◆ Requirements ◆
In the rows from the line with "Where should I" up to and including the line with "pos(226,581)", swap "channel 2" for "channel 1" and change nothing else. Output only those lines.

◆ Working data ◆
※
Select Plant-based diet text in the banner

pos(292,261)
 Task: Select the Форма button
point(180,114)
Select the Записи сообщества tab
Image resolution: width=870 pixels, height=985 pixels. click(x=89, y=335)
※
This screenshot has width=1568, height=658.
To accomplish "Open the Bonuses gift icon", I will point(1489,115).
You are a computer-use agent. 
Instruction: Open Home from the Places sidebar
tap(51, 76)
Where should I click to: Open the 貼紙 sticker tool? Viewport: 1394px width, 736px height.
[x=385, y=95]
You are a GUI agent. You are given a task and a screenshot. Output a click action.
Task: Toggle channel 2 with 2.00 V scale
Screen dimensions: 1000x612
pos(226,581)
※
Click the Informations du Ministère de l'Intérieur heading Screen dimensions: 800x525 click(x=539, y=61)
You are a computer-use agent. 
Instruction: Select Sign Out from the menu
※
◆ The answer ◆
Where should I click to: Open the 貼紙 sticker tool? Viewport: 1394px width, 736px height.
[x=385, y=95]
You are a GUI agent. You are given a task and a screenshot. Output a click action.
Task: Toggle channel 1 with 2.00 V scale
Screen dimensions: 1000x612
pos(226,581)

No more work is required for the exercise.